A critical obstacle in achieving the desired outcome from this cooperative model is the efficiency of communication. Considering the potentially limited or urgent surgical time frame for patients, swift data transmission and interaction between clinicians and engineers are imperative for customizing the scaffold, a process that could be markedly time-intensive. Therefore, a consolidated data platform is vital for timely communication, preserving patient confidentiality, and managing large file transfers, given the breadth of medical data involved.

Another impediment is the complexity of customization. The ideal parameters for bone scaffolds differ for each patient, dependent on their specific condition, necessitating a comprehensive pathological analysis and tailored scaffold design. This extensive workload may result in decreased efficiency and increased costs. However, artificial intelligence, such as the deep-learning technology referenced in Deep learning for the scaffold design, could expedite the analysis and design phases, while quality assessments and evaluations by clinicians and engineers ensure the final outcomes' dependability.

Conclusion

AM bone scaffolds represent a major advancement in the realm of personalized orthopedic care, offering numerous advantages over traditional and standardized implants. These scaffolds can be designed to precisely fit specific defect shapes and mimic the surrounding host tissue, both mechanically and structurally, based on the treatment strategy and bone defect location.
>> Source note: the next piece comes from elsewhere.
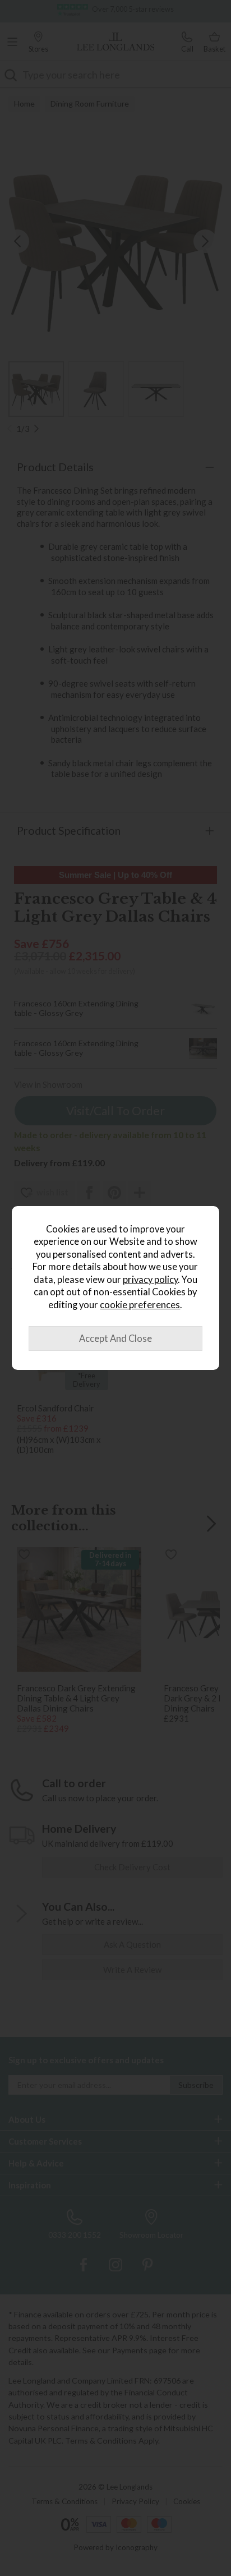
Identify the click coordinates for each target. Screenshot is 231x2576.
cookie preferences (140, 1304)
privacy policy (150, 1279)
For the successful implementation of precision treatment, customization must be an integral part of all stages. This includes bone defect imaging, scaffold design, and the selection of materials and fabrication methodologies. By adhering to these considerations, we can ensure that the scaffolds produced are tailored to the specific needs of each patient. Ultimately, the proposed cooperative model fosters close collaboration between clinicians and engineers, facilitating the creation of patient-specific AM bone scaffolds. Through this synergistic approach, the true potential of AM in orthopedics can be realized, ushering in a new era of personalized medical treatment.